§ WHAT THIS TASK INVOLVES
In the records below, find every line with the word "computer" and copy it.

§ MATERIAL PROVIDED
•••

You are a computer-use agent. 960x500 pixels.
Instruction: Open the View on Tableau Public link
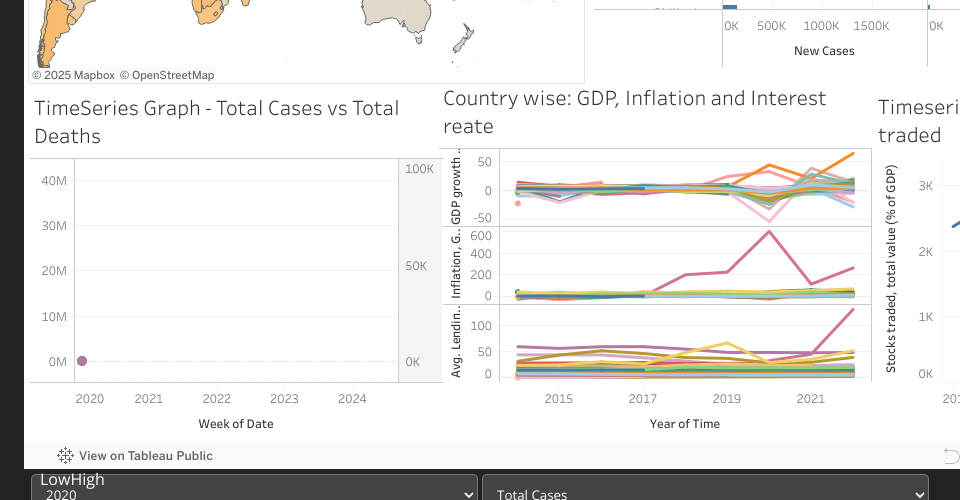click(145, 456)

•••

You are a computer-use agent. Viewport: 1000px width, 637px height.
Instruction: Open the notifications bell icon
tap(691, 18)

•••

§ RESULT
You are a computer-use agent. 960x500 pixels.
You are a computer-use agent. Viewport: 1000px width, 637px height.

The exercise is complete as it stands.